Demi-teinte pour l’Oréal au Brésil

Les femmes brésiliennes comptent parmi les plus grosses consommatrices de produits cosmétiques à travers le monde. Pourtant, la plus grosse société de produits de beauté, L’Oréal, a échoué au Brésil. En effet, les femmes brésiliennes des rivages de l’Amazone jusqu’à Sao Paulo, comme celles des communautés voisines de Rio de Janeiro, ont pris l’habitude d’acheter leurs cosmétiques et autres produits de maquillage aux représentants en porte-à-porte, et pas dans les magasins où L’Oréal distribue ses produits.

Cela fait 50 ans que L’Oréal est présent au Brésil, mais jusqu’alors, la société s’était concentrée sur les produits capillaires. L’été dernier, L’Oréal s’est lancé dans la bataille des cosmétiques et du soin pour la peau. Les deux marchés cumulés représentent moins de 15 % des ventes de L’Oréal au Brésil, alors qu’ailleurs dans le monde, ils comptent pour 50 % des ventes de la marque.

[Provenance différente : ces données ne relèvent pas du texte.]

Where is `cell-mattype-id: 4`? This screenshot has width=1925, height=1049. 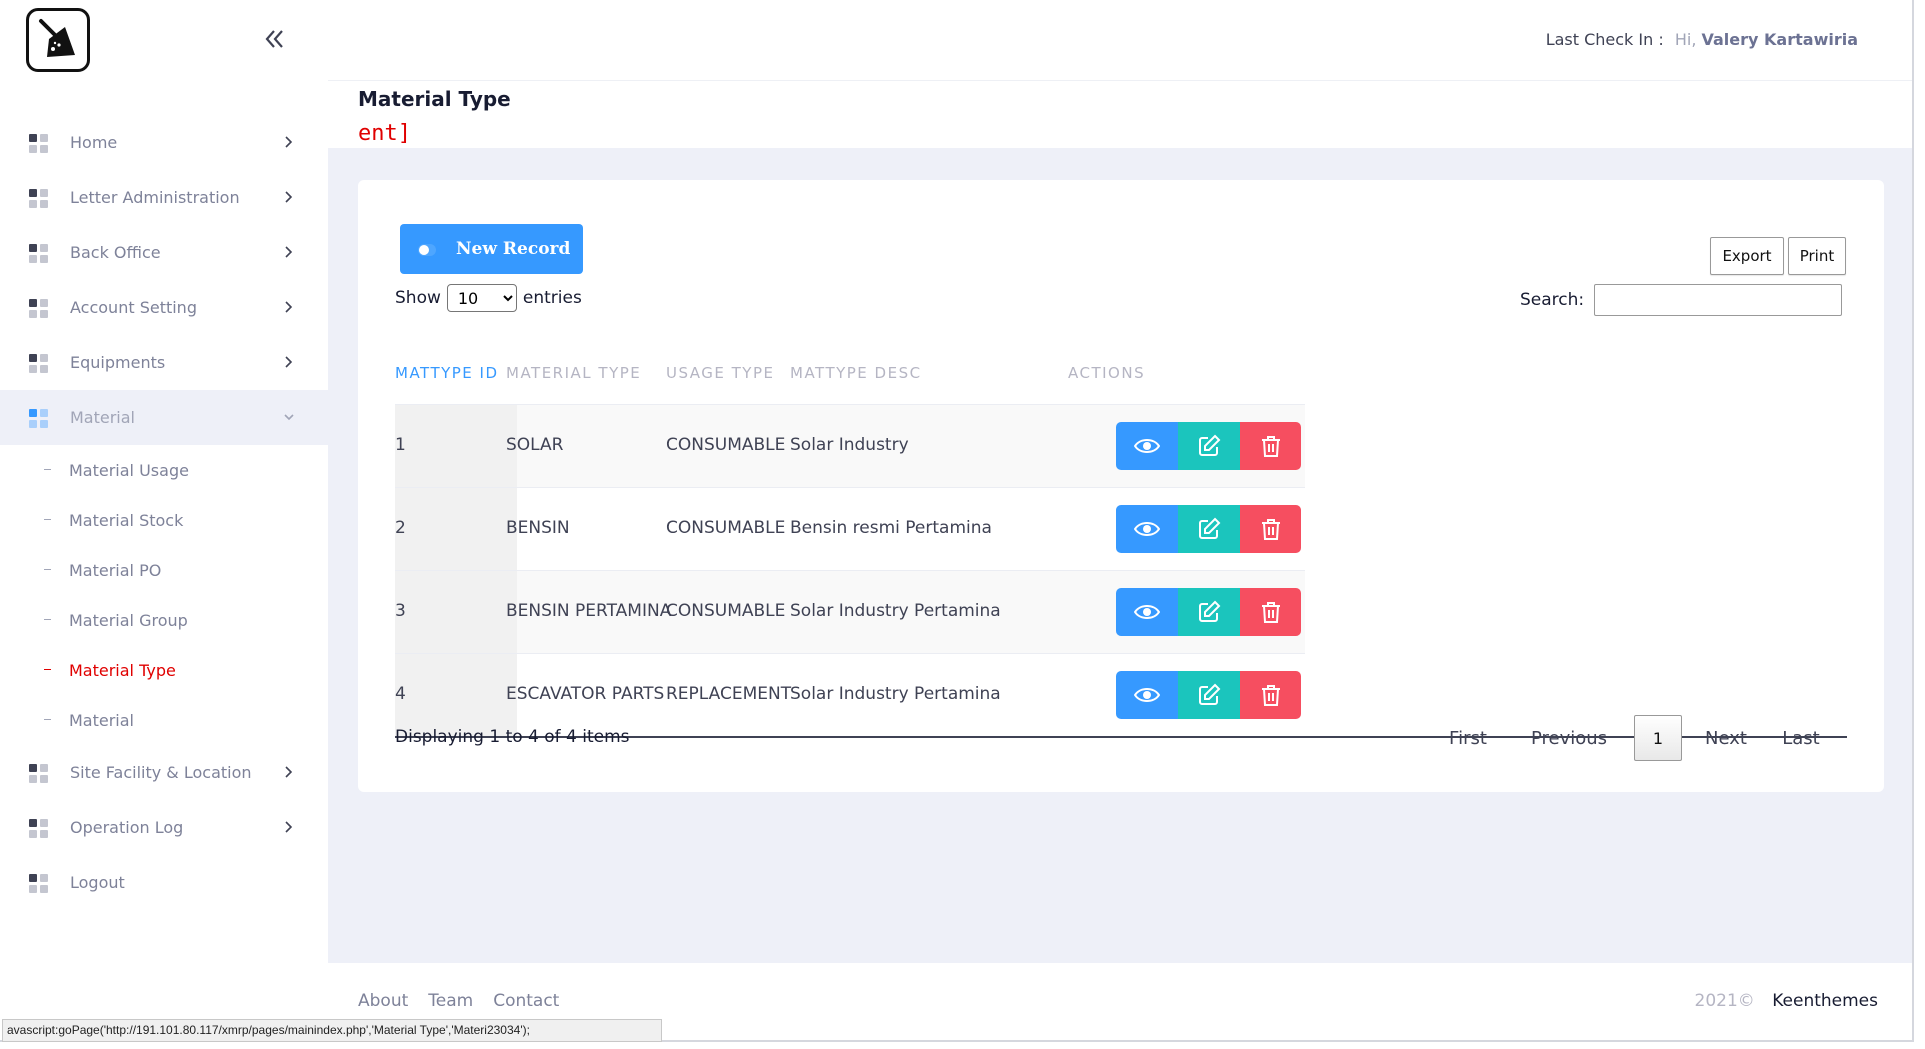
cell-mattype-id: 4 is located at coordinates (400, 694).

Conquérir les femmes brésiliennes est une nécessité pour L’Oréal pour ajouter un nouveau milliard de consommateurs sur la prochaine décennie, et doubler ainsi son marché actuel. Actuellement, L’Oréal réalise environ un tiers de ses 17,5 milliards d’euros de vente sur les marchés émergents, et il veut en faire la moitié de son chiffre d’affaires pour 2020. Alors qu’en Chine les ventes ont progressé de 18 % chaque année sur les trois dernières années, les ventes au Brésil ont stagné l’année dernière.

« Notre grand défi ici, c’est de créer une entreprise de maquillage à partir de zéro », explique Jean-Paul Agon, Directeur Général de L’Oréal. « Plus le marché se développera, et moins les ventes directes y auront leur place ». L’Oréal n’a pas recruté de vendeurs directs, mais a introduit des esthéticiennes dans les rayons des magasins commercialisant les produits de ses marques. La compagnie prévoit également de lancer une ligne de crème éclaircissante vendue en pharmacie. Une troisième stratégie vise à se positionner sur des produits peu vendus actuellement, comme le fond de teint, fer de lance des gammes de maquillage de l’Oréal, mais que les femmes brésiliennes accusent de faire graisser la peau. Les équipes de recherche-développement de l’Oréal planchent sur une gamme de fonds de teints basés sur des produits plus naturels, et des produits locaux.

Les deux grands acteurs du porte-à-porte se partagent 50 % des ventes de cosmétiques et 42 % des ventes de soins pour la peau. Natura Cosméticos compte un million de représentants à travers le pays, et l’américain Avon Products Inc. a également dépassé L’Oréal au Brésil grâce à son expertise en vente directe. L’échec de L’Oréal illustre bien la compétition qui se joue entre les sociétés de biens de consommation d’envergure mondiale, et les rivaux sur place qui connaissent bien les spécificités des marchés locaux. La vente en porte-à-porte est une tradition au Brésil qui emploie 2,5 millions de femmes sur un total de 42 millions de femmes actives.